» **Document**:
____
One individual in the heat of the moment in a congregational meeting pointed at me and said, “The trouble started with you!” While that may or may not have been true, it didn’t mean the trouble was unnecessary or unredemptive. I thought about the history of the patriarchs, the prophets, and Jesus, and the conflict characterizing their ministries. As they challenged wrongful behavior or attitudes, they were perceived as the real problem instead. Some were sawn in two. There were times when I had a good idea how that must feel.
Once you’re cast as a warrior, it’s almost impossible to change people’s perception. It seems like a version of the Leonard Nimoy Syndrome. Nimoy, as you recall, is the actor who played Mr. Spock in the television series “Star Trek.” His distinctive character became so well-known that no matter what other roles Nimoy played in later years, no one could forget he was really Mr. Spock.
Once a pastor is identified as a warrior, that reputation is extremely hard to shake. During the conflict, I spent hours with individuals in counseling or in visitation after a death in the family or in personal ministry. I worked to keep a balanced pastoral stance. Yet, to those who wanted to believe it, I was simply a tough guy, the one who “can’t get along with so-and-so.”
A few of my critics were so outspoken in this regard that one Sunday morning I met a real estate company president who was visiting our church. Thanking me for the morning message, he confessed he had come just to meet the man about whom his employees could say nothing nice. They were so one-sided, he had to find out for himself.
After prolonged conflict, you tend to lose perspective on people and issues. While you try to focus on issues and not personalities, the longer the battle, the more they change places.
I once read that after decades of bloody feuding, the Hatfields and the McCoys couldn’t remember what the initial argument was about. But it didn’t matter any longer. The real issue was whether you were a Hatfield or a McCoy. So it goes in churches. A warrior can easily forget he is battling issues and not people.
In such moments the words of Jesus to love your enemy and to be kind to those who spitefully abuse you take on new significance. I knew I was making progress when I honestly could tell the husband of a woman who had caused me great suffering that I loved both of them. I knew I meant it, and it gave me the freedom to go on.
But many are the temptations to cover your buried anger with more acceptable rationalizations, such as righteous indignation.
What Happens to a Solomon
Now let’s consider what’s involved in being a Solomon. Obviously, there are some advantages.
____
» **Source material**:

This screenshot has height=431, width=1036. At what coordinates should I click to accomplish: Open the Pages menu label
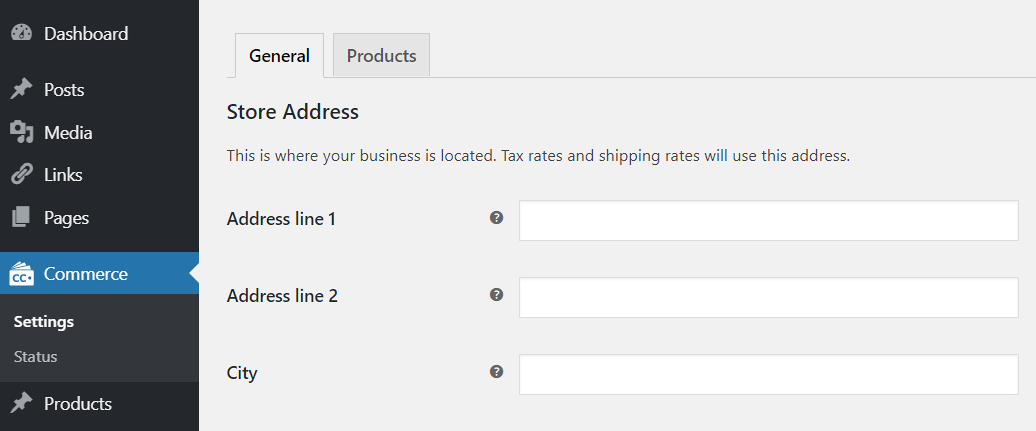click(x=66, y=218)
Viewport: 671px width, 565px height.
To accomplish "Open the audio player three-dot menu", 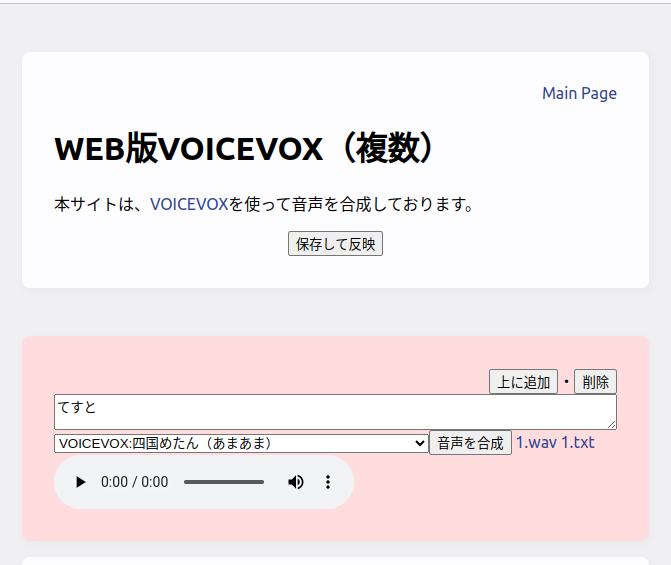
____
» **Challenge 1**:
Reproduce the text of the excerpt on church conflict from "Once you’re cast" up to and including "really Mr. Spock.".
» **Challenge 2**:
According to the excerpt on church conflict, who did the writer meet one Sunday morning when that person was visiting the church?
» **Challenge 3**:
Pick up the excerpt on church conflict after its final sentence and continue it.

» **Expected answer 1**:
Once you’re cast as a warrior, it’s almost impossible to change people’s perception. It seems like a version of the Leonard Nimoy Syndrome. Nimoy, as you recall, is the actor who played Mr. Spock in the television series “Star Trek.” His distinctive character became so well-known that no matter what other roles Nimoy played in later years, no one could forget he was really Mr. Spock.

» **Expected answer 2**:
The president of a real estate company.

» **Expected answer 3**:
You receive great affirmation and support from the congregation during your tenure. Unlike a David, often controversial and misunderstood, a Solomon is liked by nearly everyone. After all, the visible signs of growth and prosperity are evident, and it’s easy to attribute at least some of that success to the pastor.
You don’t leave such a church with many enemies, and even those who disagreed with you begrudgingly admit you helped the church. Given a little time, your accomplishments tend to grow in the retelling.
I’ve never enjoyed a larger-than-life reputation, but I did find people remembered fewer of my mistakes and more of my successes in that small urban church. During the height of the crisis in our second church, I took a summer vacation that included a stop at my previous parish. After my brief one-minute update on my family and thank-you for their ministry to us while we were there, the audience broke into spontaneous applause. I was stunned. Such affirmation seemed almost schizophrenic, given my current dilemma at the time, but it was deeply appreciated.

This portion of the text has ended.